(Screenshot grounding data)
|---|

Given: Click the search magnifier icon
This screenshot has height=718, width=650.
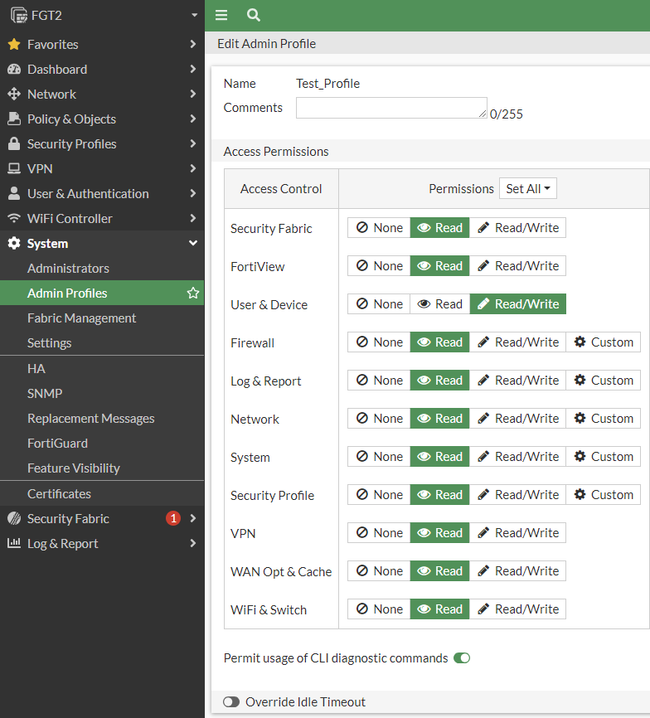Looking at the screenshot, I should [253, 15].
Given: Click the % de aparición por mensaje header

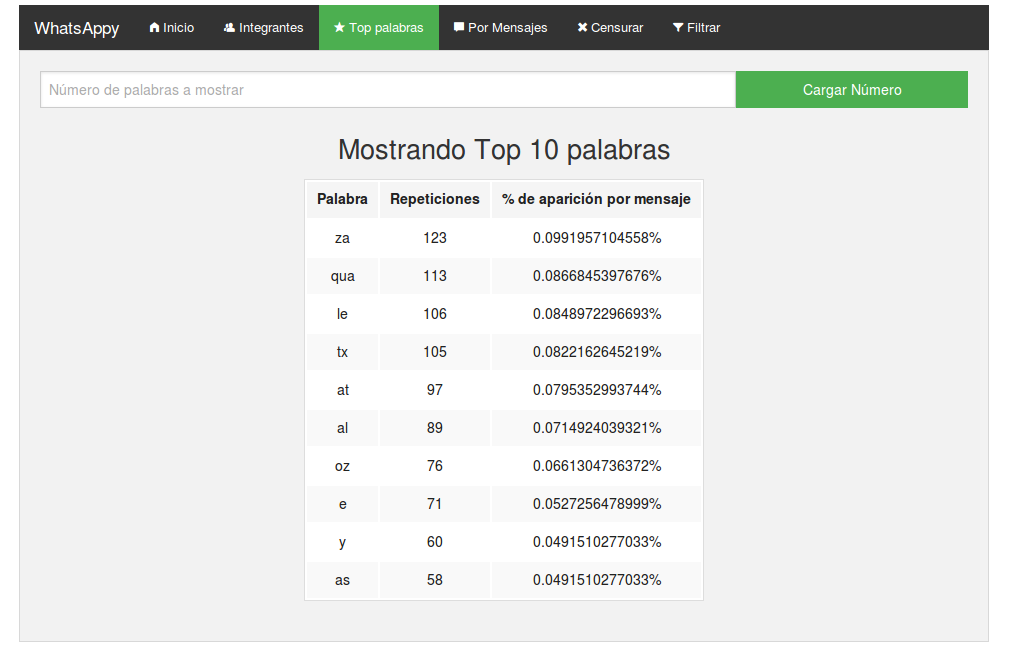Looking at the screenshot, I should click(x=596, y=199).
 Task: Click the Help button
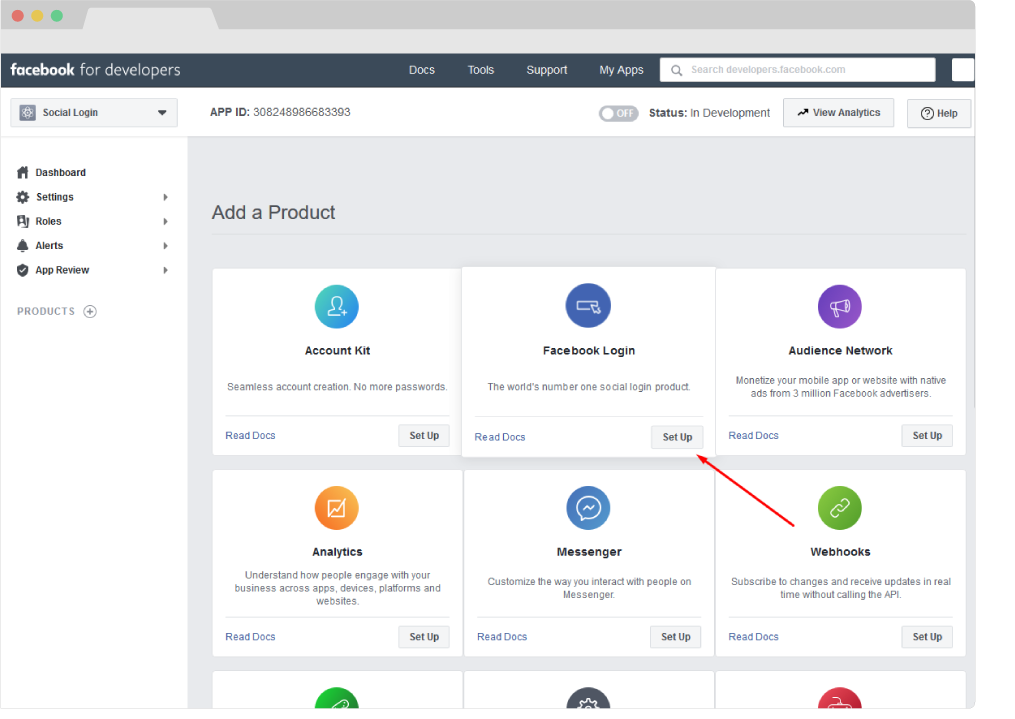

|---|

- Assignment
With pictures omitted, restate word for word every line above from the one containing "This screenshot has height=718, width=650." to the end of the entries.

- Expected output
This screenshot has height=718, width=650.
Looking at the screenshot, I should [253, 15].
Given: Click the % de aparición por mensaje header

Looking at the screenshot, I should click(x=596, y=199).
 Task: Click the Help button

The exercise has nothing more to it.